Next book: Kauraka Kauraka's "Return to Haivaki" from the Cook Islands.

Sunday, June 27, 2010

Book 11, Samoa: "Leaves of the Banyan Tree" by Albert Wendt

Yes, I've dissed Prof Thumboo before for his lofty style, but I have to say I'm bloody impressed by his philanthropy. Turns out the entire RDET section on Level 6 of the National Library stands for Reference: Donation of Edwin Thumboo, and the only reason I can get these South Pacific writers in the first place is that he bought (or was personally given) these volumes while on tour in the islands.


"Leaves of the Banyan Tree", for example, comes with a personal dedication to ET's wife:

For Swee Chin,
With best wishes
And alofa,
Al Wendt
25/6/85
Suva

Furthermore, it comes with several kilos of kickass.
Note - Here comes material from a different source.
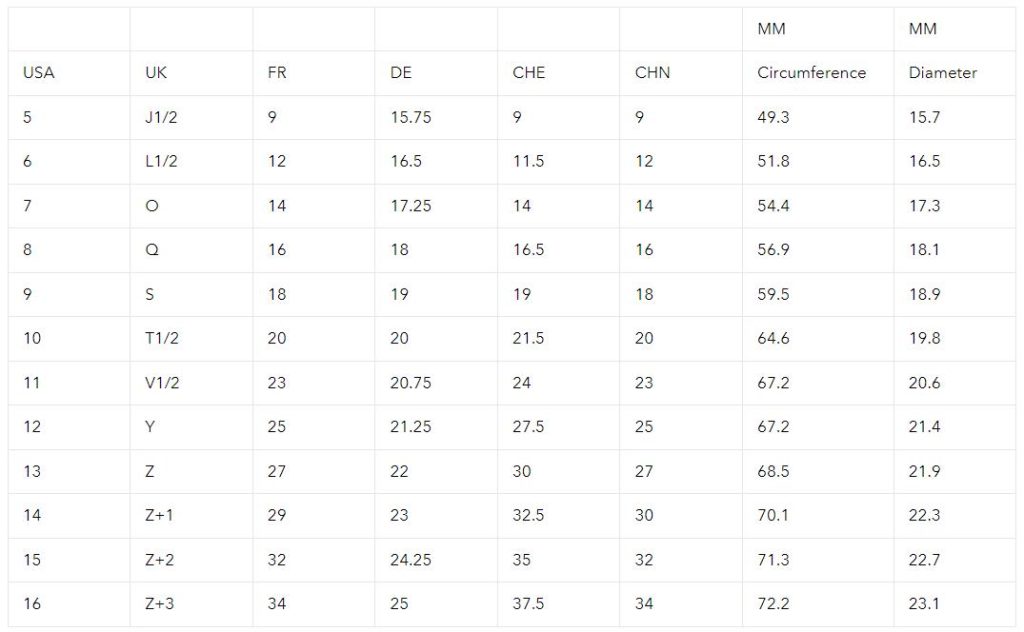
Task: Select circumference value 56.9
Action: 773,249
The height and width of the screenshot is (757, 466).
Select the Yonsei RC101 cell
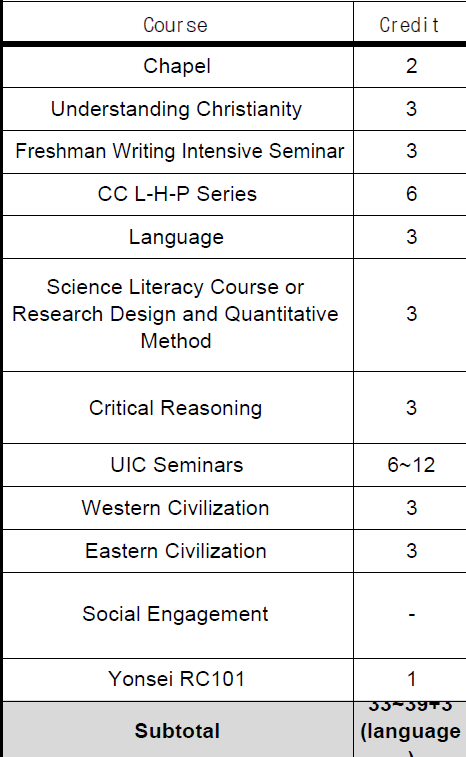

It's an epic saga of a family over the course of the 20th century, as they move from poverty in the old clan system of plantations in the village to cosmopolitan nihilism in the city and back, centering on the voyage of the ambitious leader Tauilopepe who stops at nothing to gain power: mowing down the sacred bush of the village, sodomising his rival's wife, beating his children (who of course run away and rebel, and maybe one comes back...)

Ah yes, and here's the coolest thing: the book's written in three sections, each of which is in a slightly different style. The first is your standard realist post-colonial novel in third person, the second is in first person and much funnier, more sardonic (in fact, it began as the titular novella of "Flying-Fox in the Freedom Tree"), while the third is realist and third person again, only with a tinge of humour left over.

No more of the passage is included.